Gefitinib inhibits malignant melanoma cells through the VEGF/AKT signaling pathway.

Malignant melanoma (MM) is caused by melanophore cancerization in tissue pigmentation regions, leading to skin, mucous membrane, eye and central nervous system carcinogenesis. The incidence of MM has increased in previous years, and it has become the primary cause of skin cancer‑associated mortality in developed countries. MM is characterized as highly malignant and readily metastasized, and has a poor prognosis. Targeting angiogenesis is an important method for MM treatment. As an important proangiogenic factor in tumor growth and metastasis, vascular endothelial growth factor (VEGF) can promote neovascularization and increase vascular permeability. Gefitinib is a novel drug targeting VEGF. The effect and mechanism of gefitinib on MM remain to be elucidated, and were investigated in the present study.

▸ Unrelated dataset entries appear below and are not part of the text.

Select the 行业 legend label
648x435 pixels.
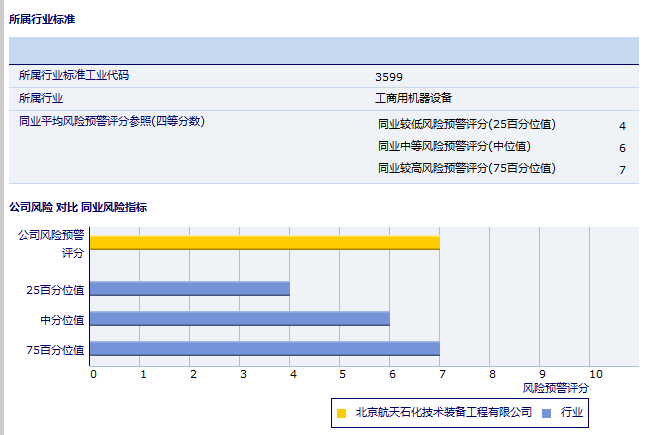tap(572, 412)
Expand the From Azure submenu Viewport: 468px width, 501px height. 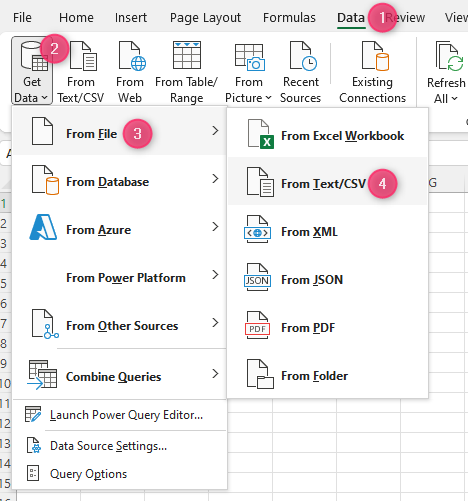(120, 230)
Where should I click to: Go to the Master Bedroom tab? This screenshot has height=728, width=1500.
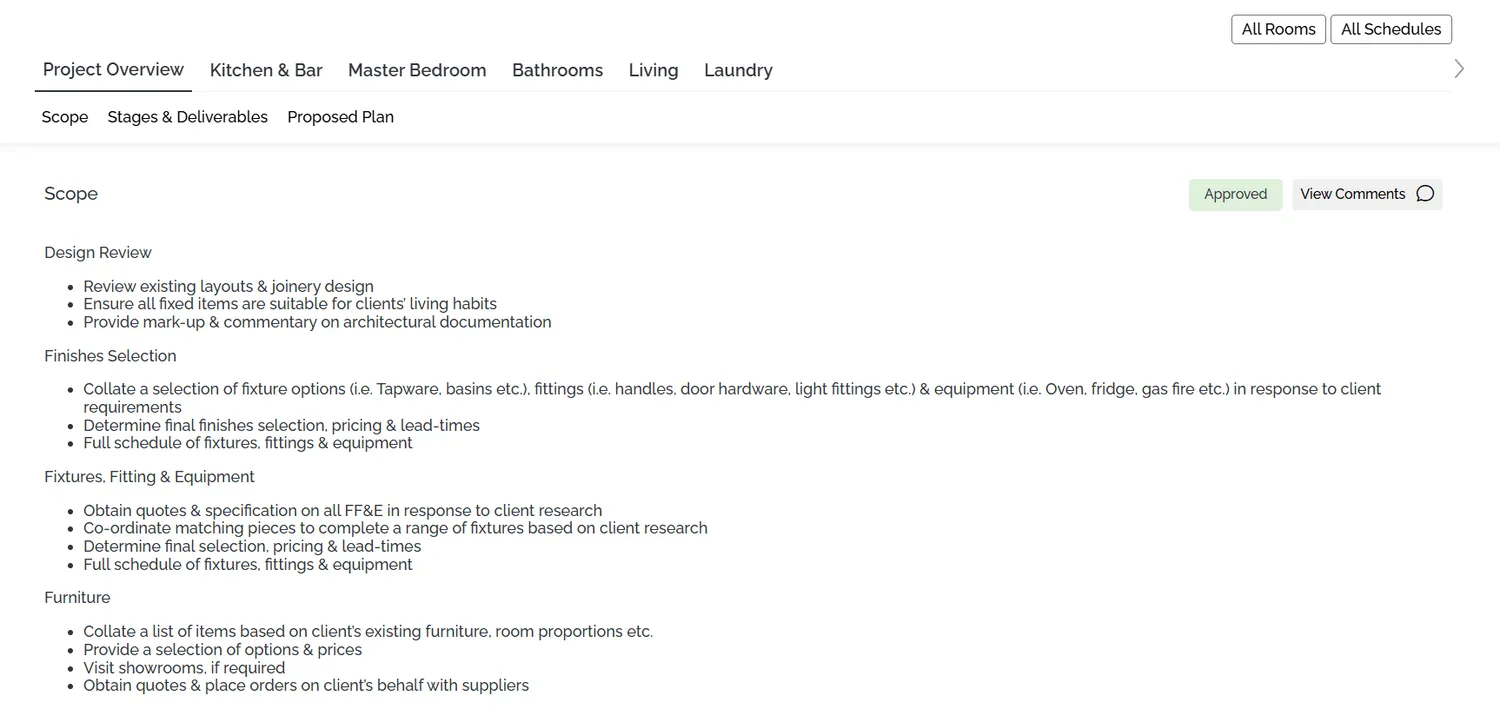pyautogui.click(x=417, y=70)
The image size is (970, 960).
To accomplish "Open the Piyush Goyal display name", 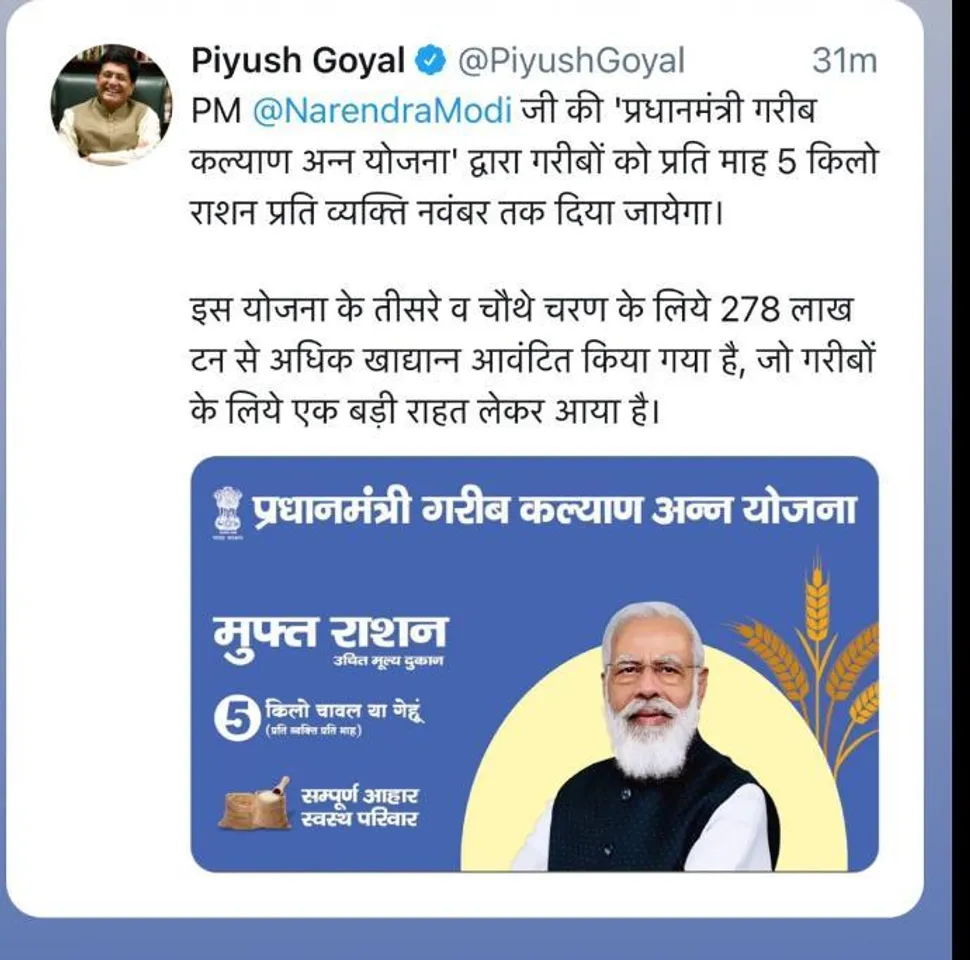I will point(298,61).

The A375 MM cell line was used in the present study; it was cultured in vitro and divided into gefitinib groups (5 and 10 µM) and a control group. Cell proliferation was measured using an MTT assay and the activity of caspase‑3 was assessed using a kit. Cell invasive ability was determined using a Transwell chamber. The mRNA and protein expression levels of VEGF and AKT were detected using reverse transcription‑quantitative polymerase chain reaction and western blot analyses. Gefitinib significantly inhibited MM cell proliferation, enhanced the activity of caspase 3 and suppressed tumor cell invasion (P<0.05). In addition, gefitinib significantly downregulated the mRNA and protein expression levels of VEGF and AKT, and these changes were dose‑dependent (P<0.05). Taken together, gefitinib suppressed MM cell proliferation and invasion in vitro by regulating the VEGF/AKT signaling pathway.